Goal of the exercise:
Find how many lines below mention "February". Nothing but the number is needed.

Data under study:
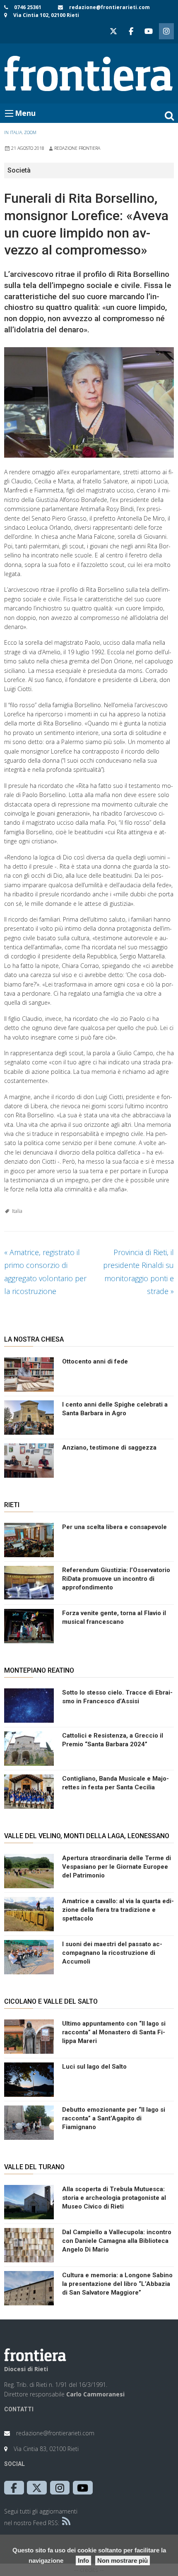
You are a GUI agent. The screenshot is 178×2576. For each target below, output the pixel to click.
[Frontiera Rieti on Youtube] (148, 31)
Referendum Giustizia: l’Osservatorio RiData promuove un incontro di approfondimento (116, 1578)
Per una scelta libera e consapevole (114, 1527)
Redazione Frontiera (77, 148)
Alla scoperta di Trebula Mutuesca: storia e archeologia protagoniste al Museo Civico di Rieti (114, 2197)
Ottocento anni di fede (95, 1361)
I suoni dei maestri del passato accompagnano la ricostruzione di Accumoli (112, 1952)
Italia (17, 1211)
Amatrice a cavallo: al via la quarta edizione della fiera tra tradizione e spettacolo (118, 1909)
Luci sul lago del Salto (94, 2066)
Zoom (30, 132)
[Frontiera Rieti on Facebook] (130, 31)
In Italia (13, 132)
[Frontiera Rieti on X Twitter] (113, 31)
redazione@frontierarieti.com (109, 7)
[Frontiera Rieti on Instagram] (166, 31)
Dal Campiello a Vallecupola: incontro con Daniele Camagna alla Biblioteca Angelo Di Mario (116, 2240)
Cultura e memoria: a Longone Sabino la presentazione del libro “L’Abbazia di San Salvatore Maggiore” (117, 2283)
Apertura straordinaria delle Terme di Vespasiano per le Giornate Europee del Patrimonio (116, 1866)
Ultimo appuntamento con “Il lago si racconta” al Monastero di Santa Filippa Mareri (114, 2032)
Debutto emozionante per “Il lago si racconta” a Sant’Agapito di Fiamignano (113, 2118)
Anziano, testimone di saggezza (109, 1447)
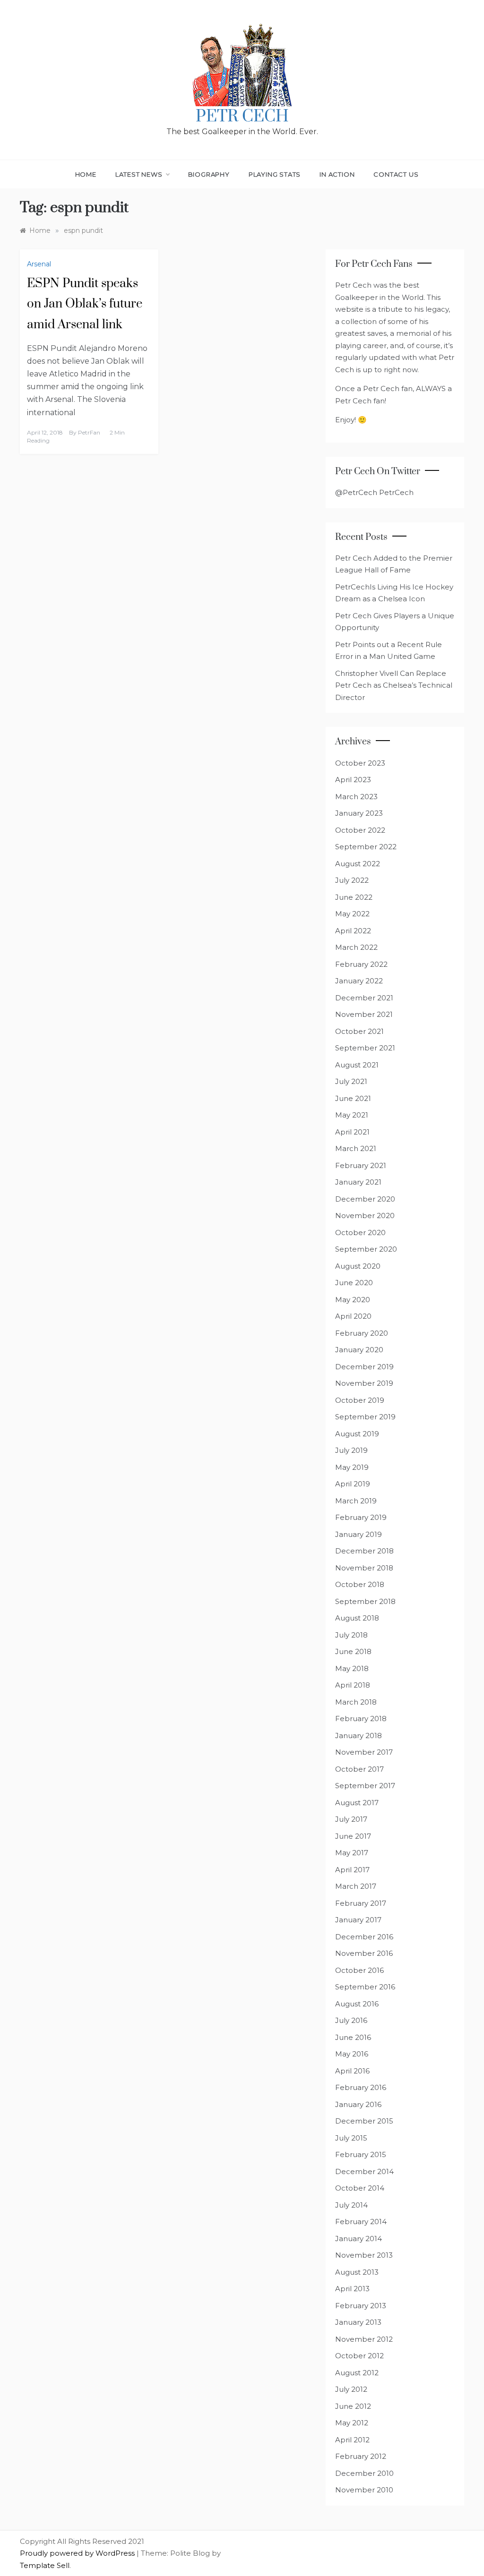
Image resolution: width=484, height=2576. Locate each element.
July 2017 (351, 1819)
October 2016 (359, 1970)
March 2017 (355, 1886)
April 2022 (353, 930)
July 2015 (351, 2137)
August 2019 (357, 1433)
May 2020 (352, 1299)
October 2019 (359, 1400)
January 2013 (358, 2322)
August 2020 (357, 1266)
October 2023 (360, 763)
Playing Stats (275, 174)
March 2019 (356, 1500)
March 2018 (356, 1701)
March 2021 (355, 1148)
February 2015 (360, 2154)
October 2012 (359, 2355)
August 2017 (357, 1802)
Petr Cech (242, 116)
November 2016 (364, 1953)
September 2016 (365, 1986)
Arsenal (39, 264)
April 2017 (352, 1869)
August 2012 (357, 2372)
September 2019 (365, 1416)
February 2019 (361, 1517)
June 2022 (353, 897)
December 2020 (365, 1198)
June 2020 (354, 1282)
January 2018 (358, 1735)
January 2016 (358, 2104)
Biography (209, 174)
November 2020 (365, 1215)
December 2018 (364, 1550)
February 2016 (360, 2087)
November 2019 (364, 1383)
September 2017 (365, 1785)
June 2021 (353, 1098)
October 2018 (359, 1584)
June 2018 (353, 1651)
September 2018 (365, 1601)
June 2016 (353, 2037)
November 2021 (364, 1014)
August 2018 (357, 1617)
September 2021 (365, 1047)
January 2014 (358, 2238)
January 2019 (358, 1534)
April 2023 (353, 779)
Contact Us (395, 174)
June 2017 (353, 1836)
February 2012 (360, 2456)
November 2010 (364, 2489)
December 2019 (364, 1366)
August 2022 (357, 863)
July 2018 (351, 1634)
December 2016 (364, 1936)
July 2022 (352, 880)
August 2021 (357, 1064)
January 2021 (358, 1181)
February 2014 (361, 2221)
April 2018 (352, 1684)
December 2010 (364, 2473)
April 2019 (352, 1483)
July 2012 (351, 2389)
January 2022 (359, 980)
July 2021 (351, 1081)
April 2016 (352, 2070)
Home (85, 174)
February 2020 (361, 1333)
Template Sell (44, 2565)
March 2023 (356, 796)
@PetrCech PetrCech (374, 492)
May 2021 (351, 1114)
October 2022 (360, 830)
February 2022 (361, 964)
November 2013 (364, 2255)
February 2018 (361, 1718)
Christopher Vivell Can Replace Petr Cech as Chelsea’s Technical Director (393, 685)
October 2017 (359, 1769)
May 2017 (351, 1852)
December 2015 (364, 2120)
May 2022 (352, 913)
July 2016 (351, 2020)
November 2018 (364, 1567)
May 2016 (351, 2053)
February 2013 (360, 2305)
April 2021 (352, 1131)
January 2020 (359, 1349)
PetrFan (89, 432)
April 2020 (353, 1316)
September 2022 (366, 846)
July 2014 (351, 2205)
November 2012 (364, 2339)
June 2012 (353, 2406)
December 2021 (364, 997)
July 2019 (351, 1450)
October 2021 (359, 1031)
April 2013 (352, 2288)
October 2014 (359, 2188)
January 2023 (359, 813)
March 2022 (356, 947)
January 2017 (358, 1919)
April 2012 (352, 2439)
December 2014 (364, 2171)
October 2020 (360, 1232)
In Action (337, 174)
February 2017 (360, 1903)
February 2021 (360, 1165)
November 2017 (364, 1752)
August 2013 (357, 2272)
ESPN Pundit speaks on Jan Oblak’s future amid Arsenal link (84, 304)
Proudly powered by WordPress (78, 2553)
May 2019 (352, 1467)
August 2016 (357, 2003)
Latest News (139, 174)
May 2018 (352, 1668)
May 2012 (351, 2422)
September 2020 (366, 1249)
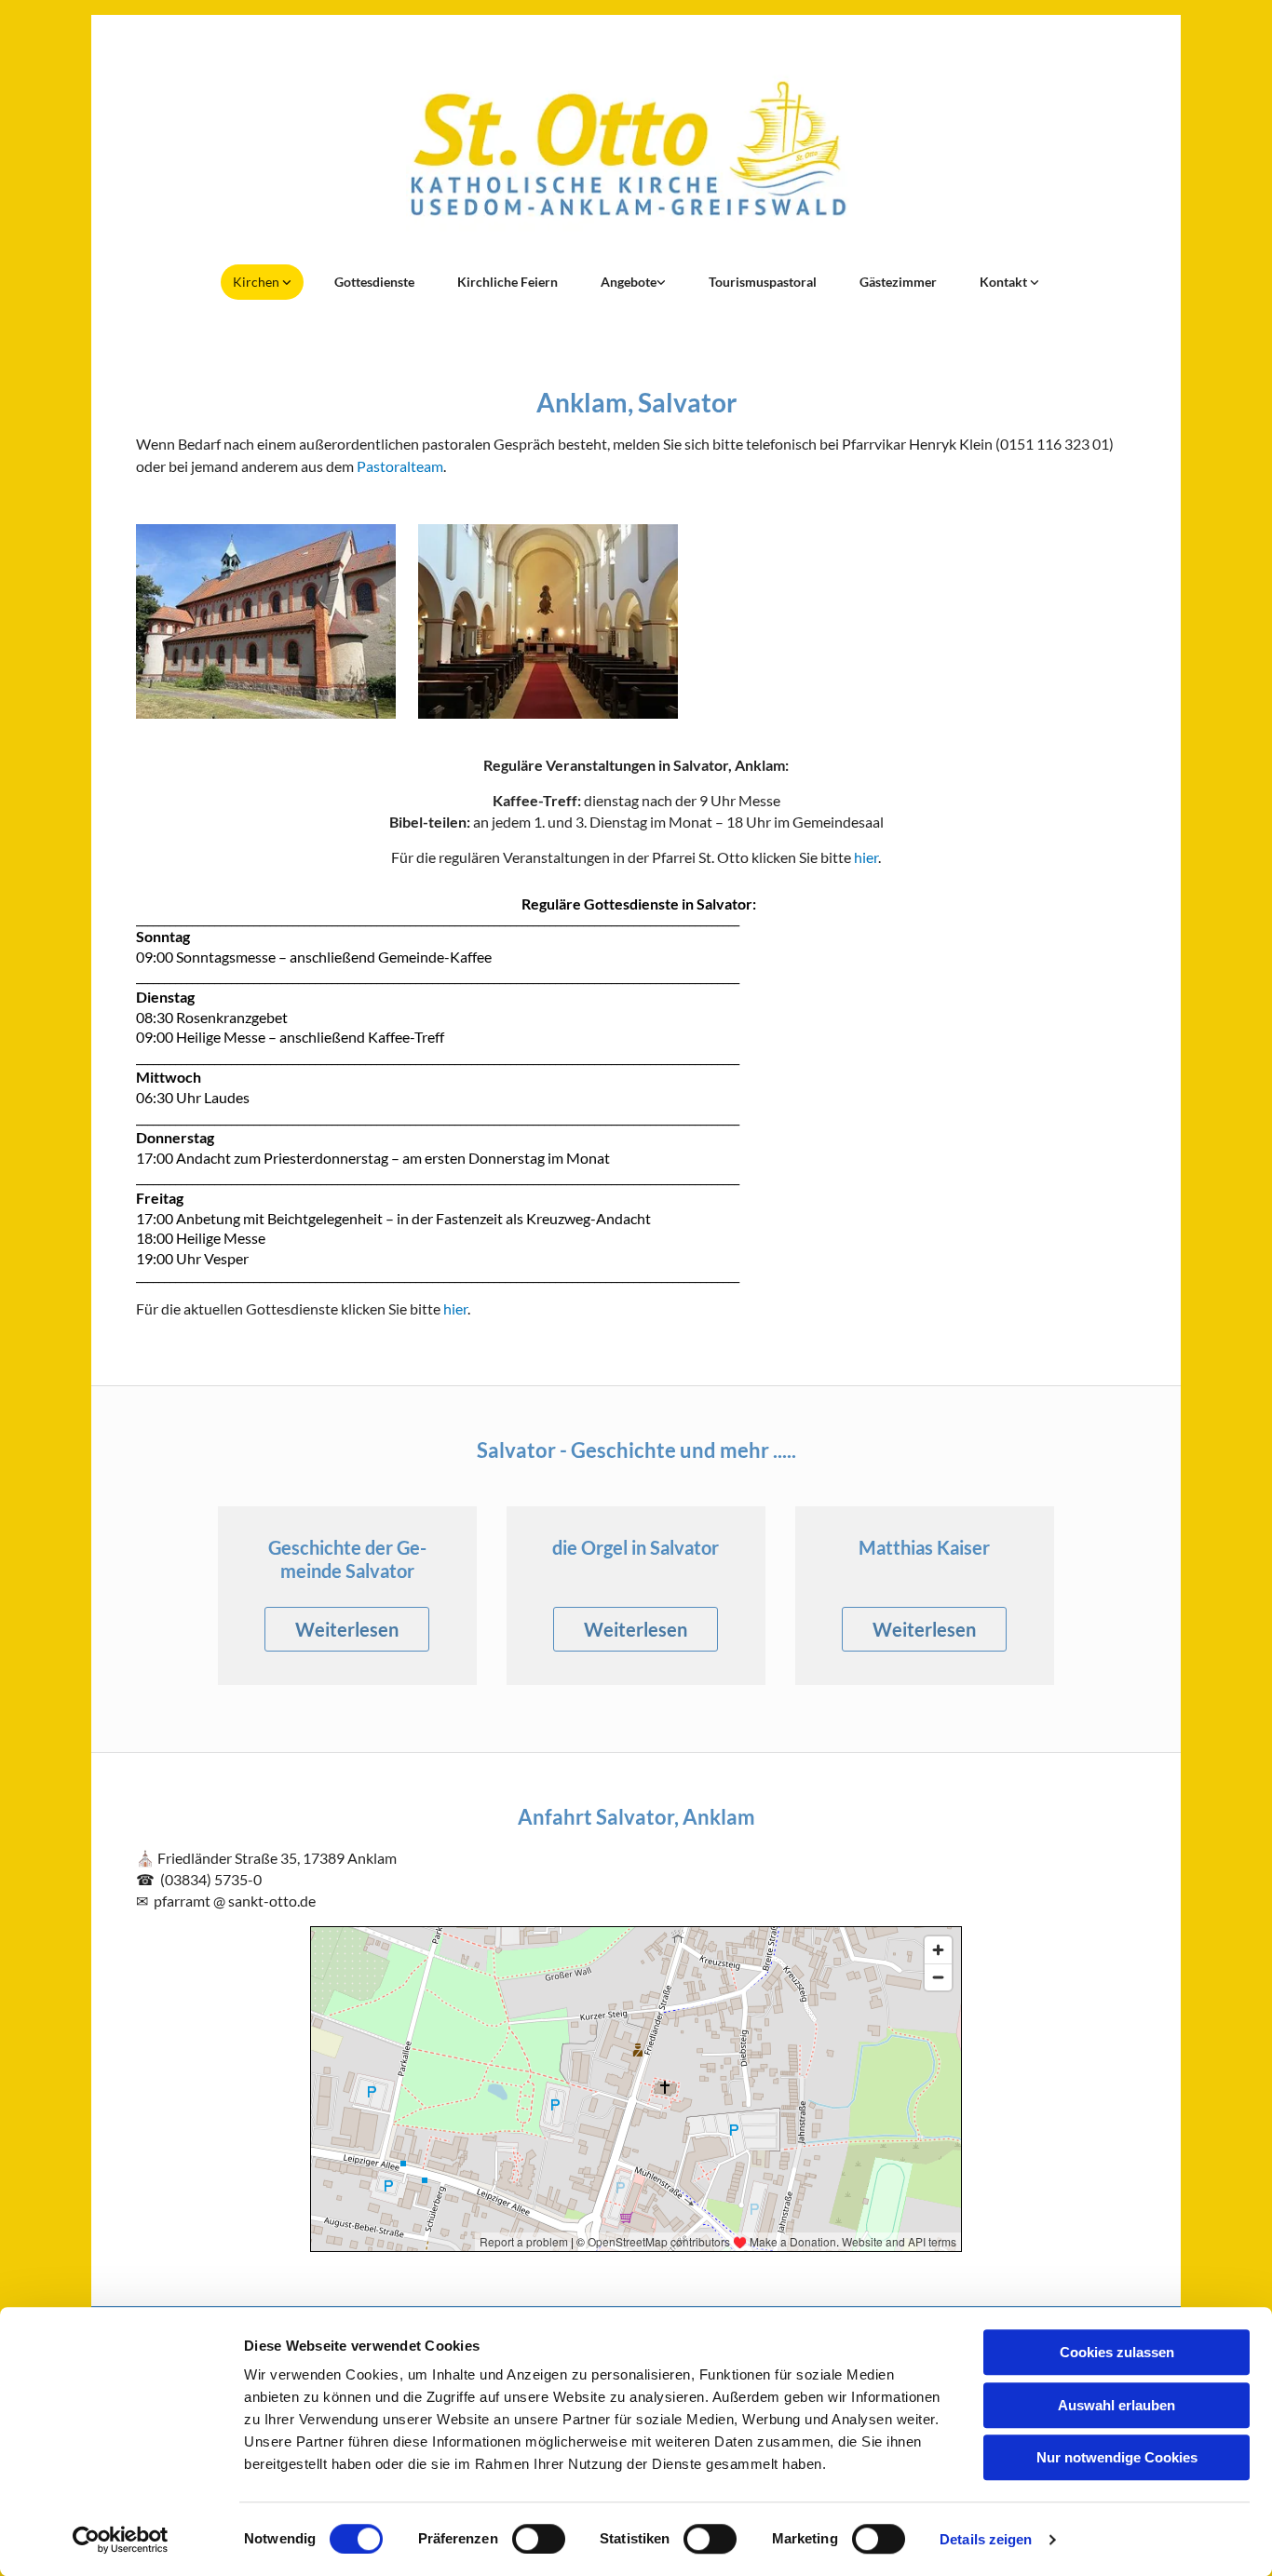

Solution to this task:
11